One of the most substantial risks facing SMEs is the loss of key people. A profitable, solvent business can quickly begin sinking if key human assets jump ship. Minimise your human capital risk at the outset by undertaking and implementing prudent risk management processes.

Things to consider:

1. Shareholder purchase and sell agreements.
  If you are buying a business with other investors make sure you seek legal advice on your shareholder agreements for the buy and sell of shares following major events such as death or serious incapacity.

2. Key person risk. As a new owner, you may not be the 'key person' on day one. Establish who has the expertise or business knowledge that is vital to your business' success as part of due diligence. Who does the business rely on? What is the current process for managing human capital risk?

3. Business debt.  Bank funding for the purchase of a business might require you to personally guarantee, offering your personal assets as security against a loan. You may also need to guarantee leases and supply agreements. Carefully consider what you are agreeing to.

4. Insurance factors.  Unfortunately, you can't buy insurance to protect against business failure from bad decisions or poor management but you can protect against serious events affecting key people that could cause the business to fail and you to default on your debt.

When purchasing a business it pays to implement a robust key person analysis process. This will enable you to understand how and why a business is vulnerable and the potential financial risks of not acting in advance, while enabling you to minimise risks and make informed decisions going forward.

Are you adequately covered?


As a business owner, have you considered what would happen if you became permanently sick or injured before retirement age? In this situation, adequate insurance cover is required to carry the business through a potentially difficult period.

A properly constructed insurance portfolio is vital for the stability of any small business. Of course there are numerous insurance policies available and, as various businesses are ore prone to particular risks than others, not all policies will be relevant to all businesses. We are happy to talk through the options with you.

Most businesses, however, should consider key-person and/or income protection insurance.

Key-person insurance provides funds to the business in the event of a key person dying or becoming totally or permanently disabled. It is taken out to cover income that will be lost until a replacement person is found and can also be used to cover any loans or commitments owing by the business.
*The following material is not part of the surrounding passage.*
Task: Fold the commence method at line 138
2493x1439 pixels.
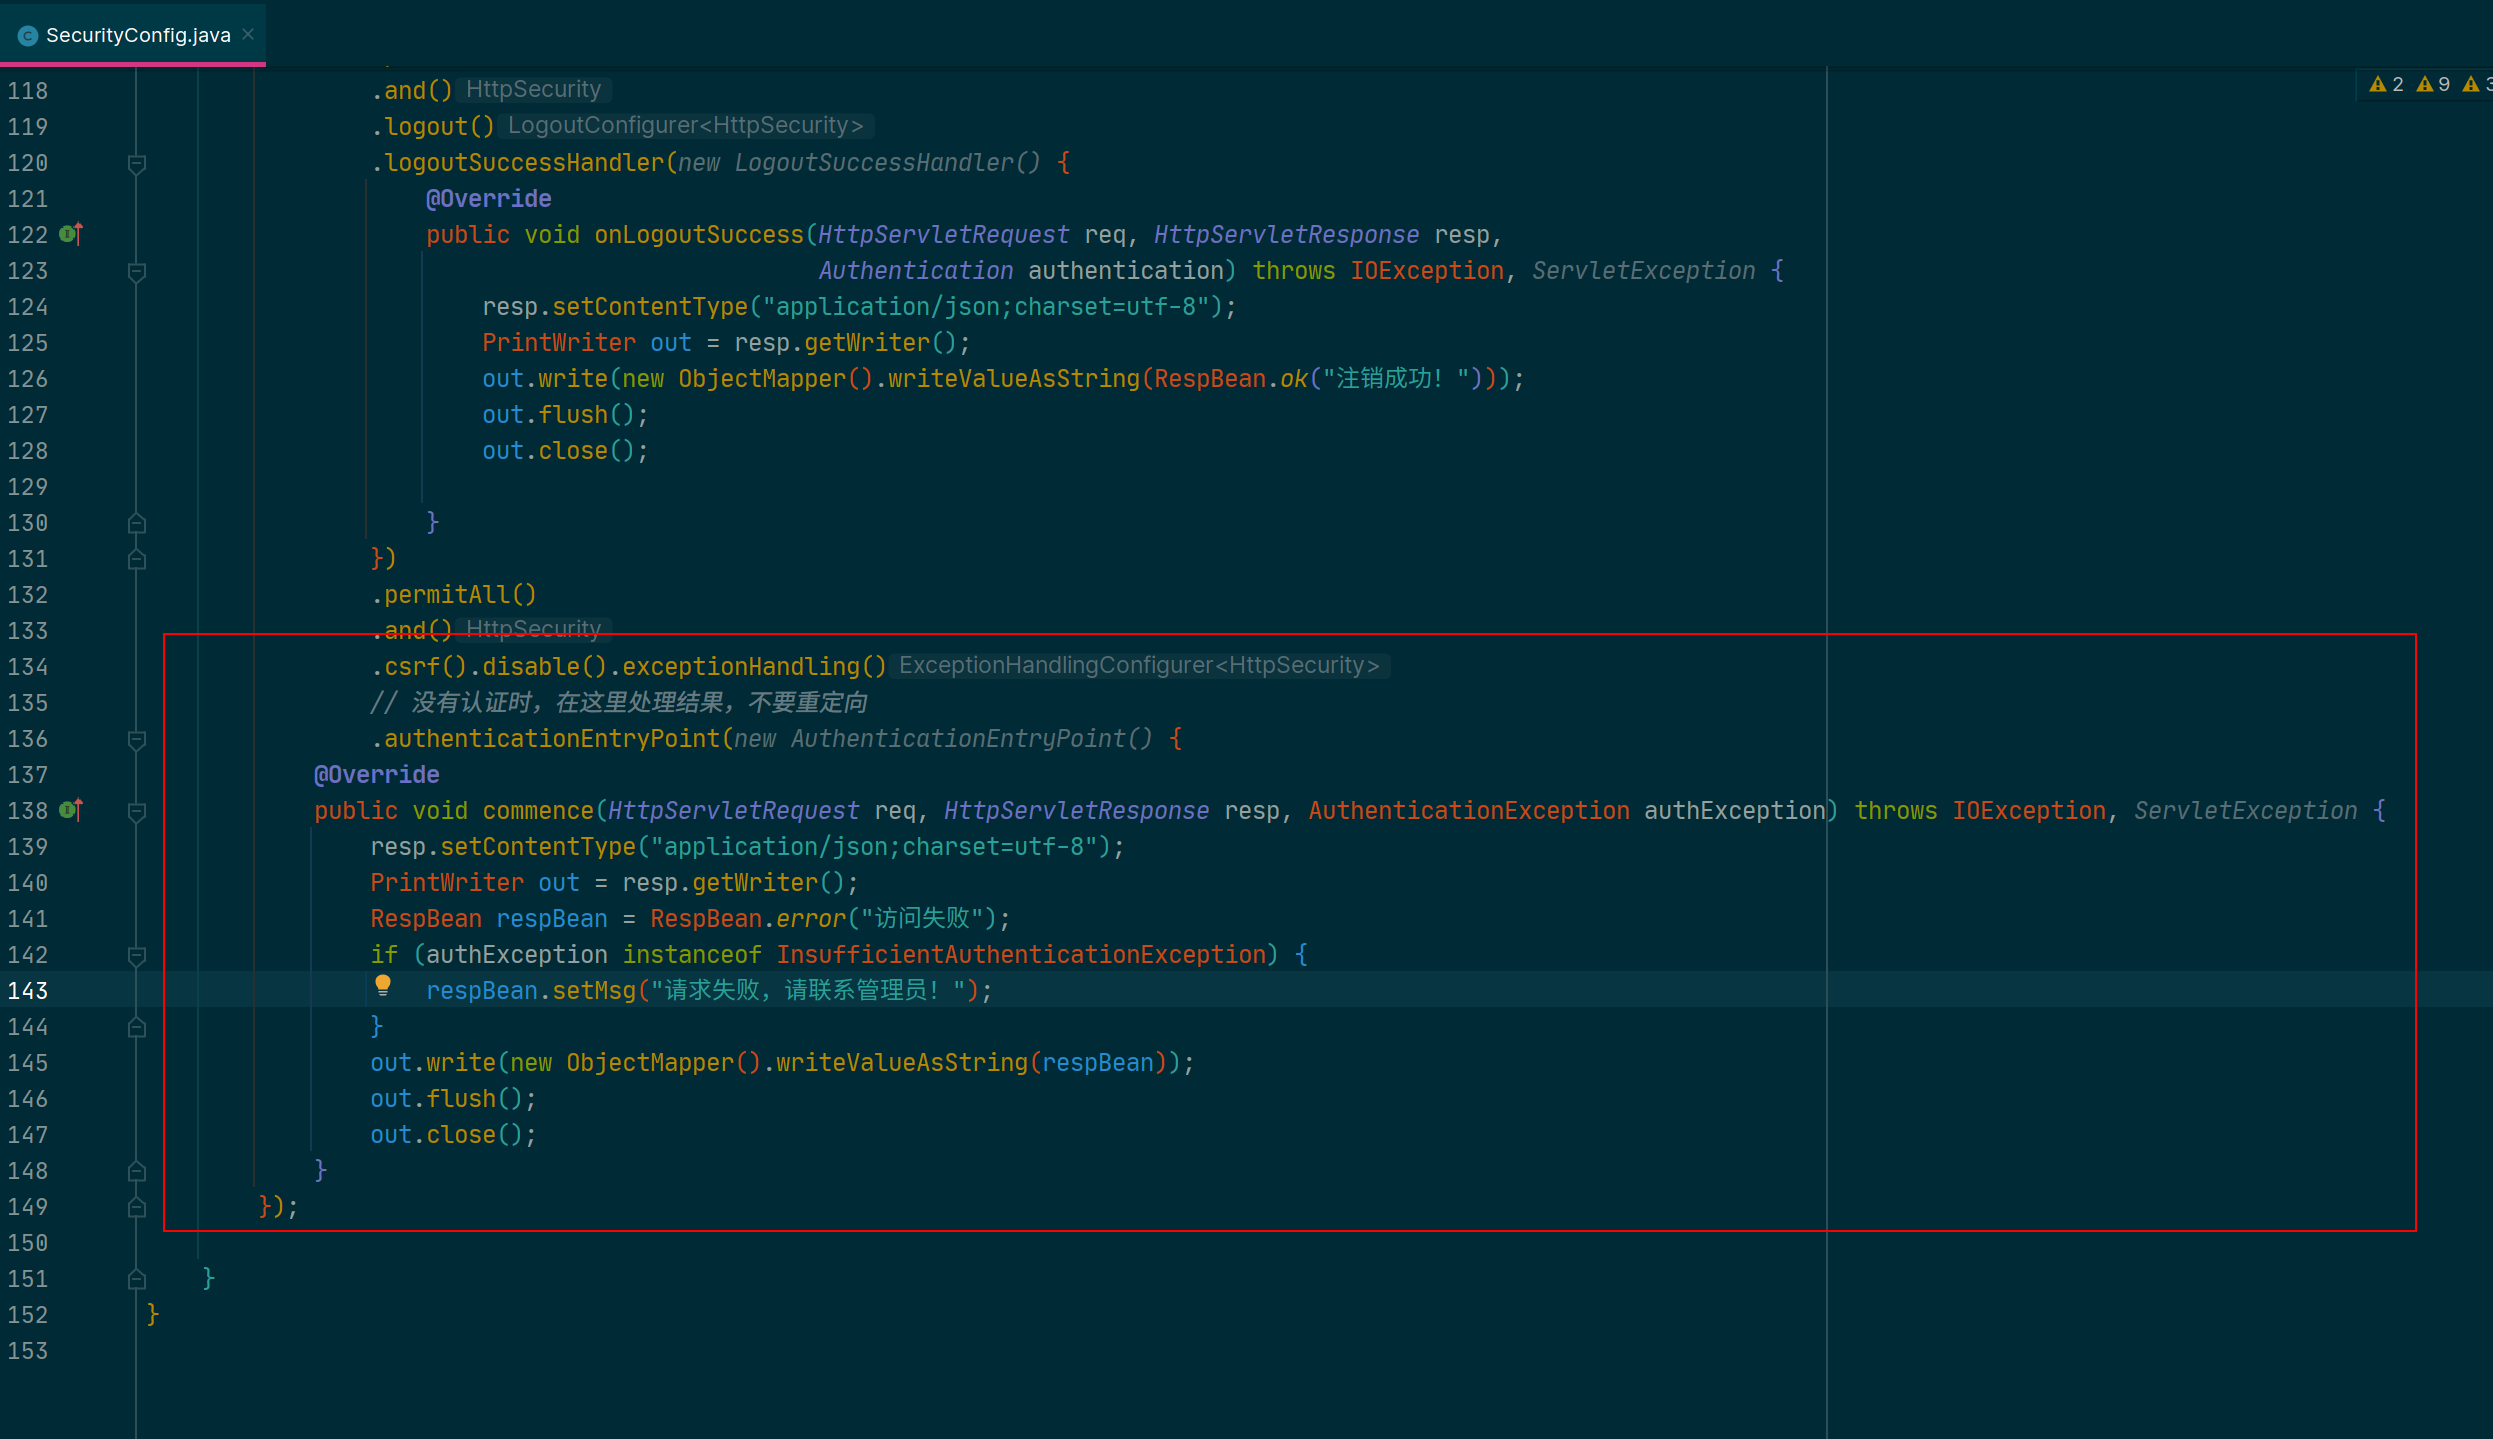Action: pos(137,812)
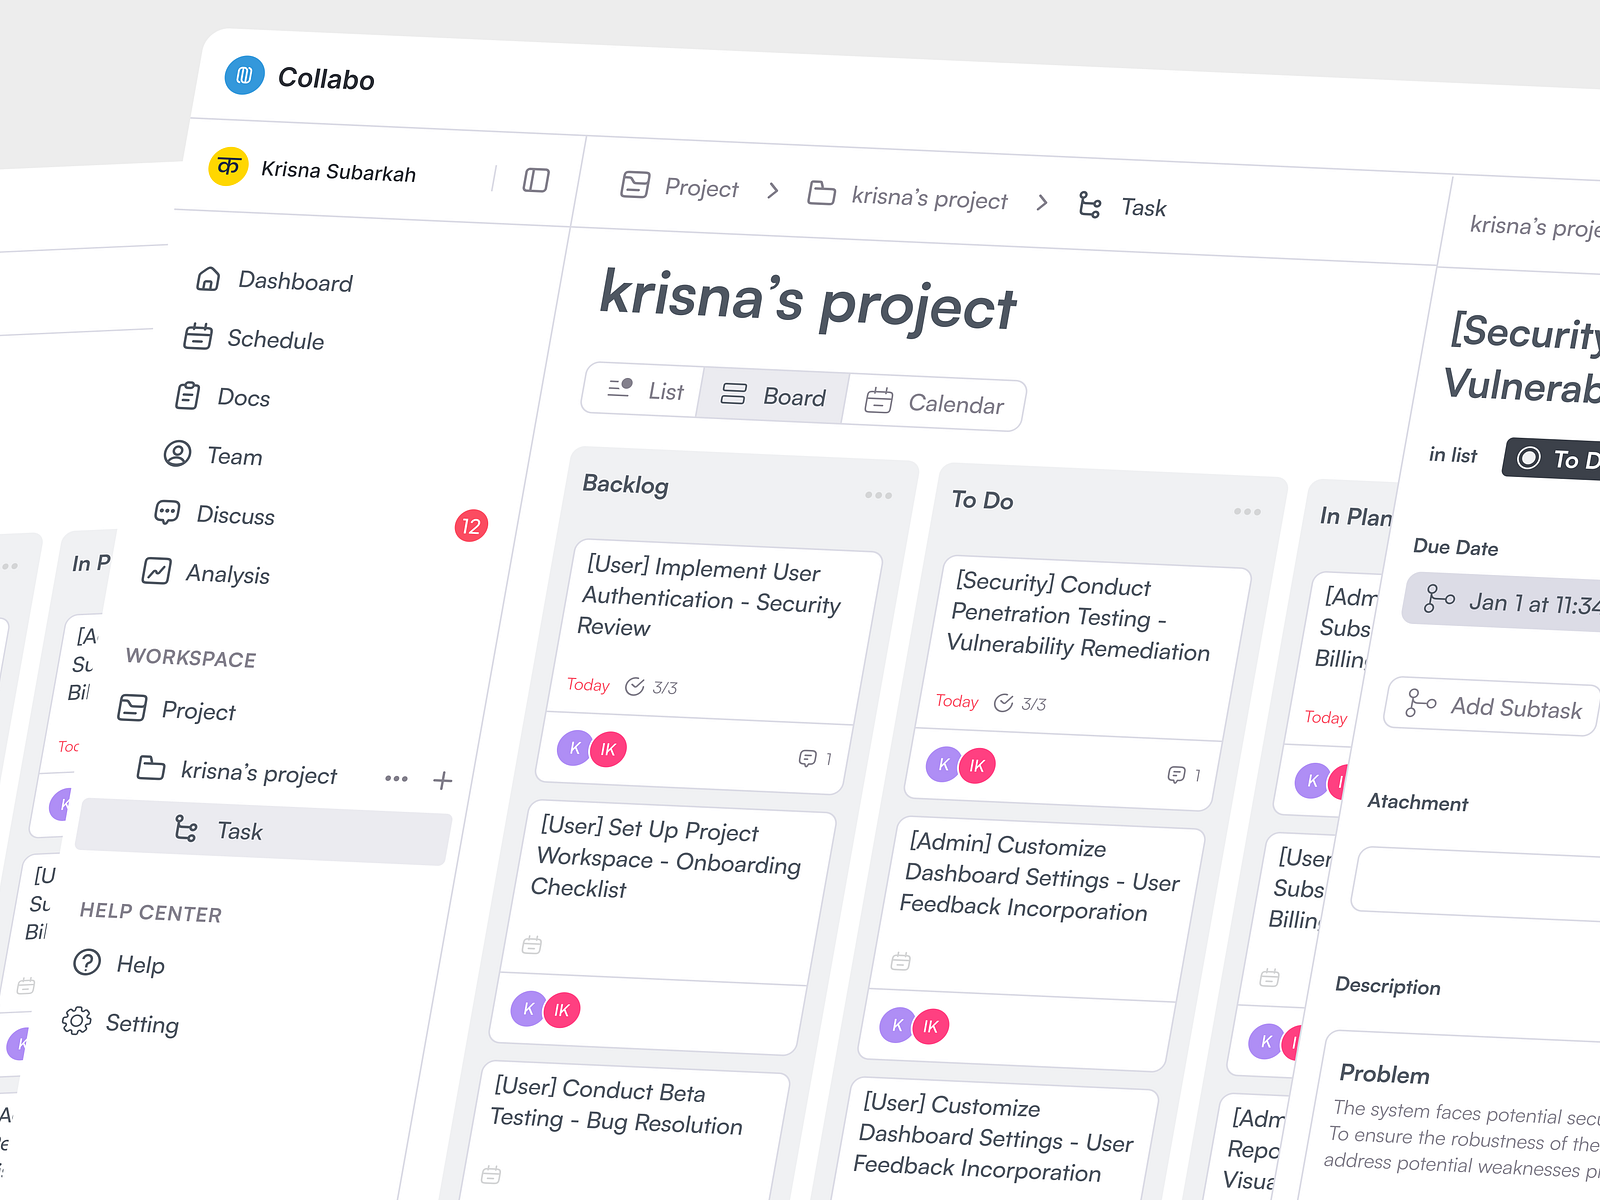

Income protection insurance is insurance for the individual. Many different policies are available but in most cases a policy will pay up to 75% of a person's substantiated income through to retirement age or even until death in the event of sickness or accident.

Business owners should consider this:

- What would happen if you were unable to perform your normal duties?
- What would happen if you were run over by the "proverbial bus"?
- Who would take over the business?
- How would the bills be paid?
- Would the bank call up the loan?
- How would the principal's family survive?

These are important questions to consider ad others will be relevant to your particular situation. For example, if you are in partnership with other people, you need to consider the implications of one partner dying and surviving family members wanting to sell out. Appropriate policies are available for this type of business structure.

As with any insurance portfolio, you need to consider the risk involved to yourself, your family or your business and cover yourself accordingly. Permanent illness or injury or even sudden death may not be part of your business plan, but they can and do happen, and you or your family could be left seriously financially burdened unless you take prudent precautions. Key-person and income protection cover should definitely be considered as part of any small business insurance portfolio.

If you have already implemented a sound insurance portfolio, make sure you review it annually with us to ensure your cover continues to be relevant and adequate. You need to be mindful of any changes made to business operation and also take into account the current business climate.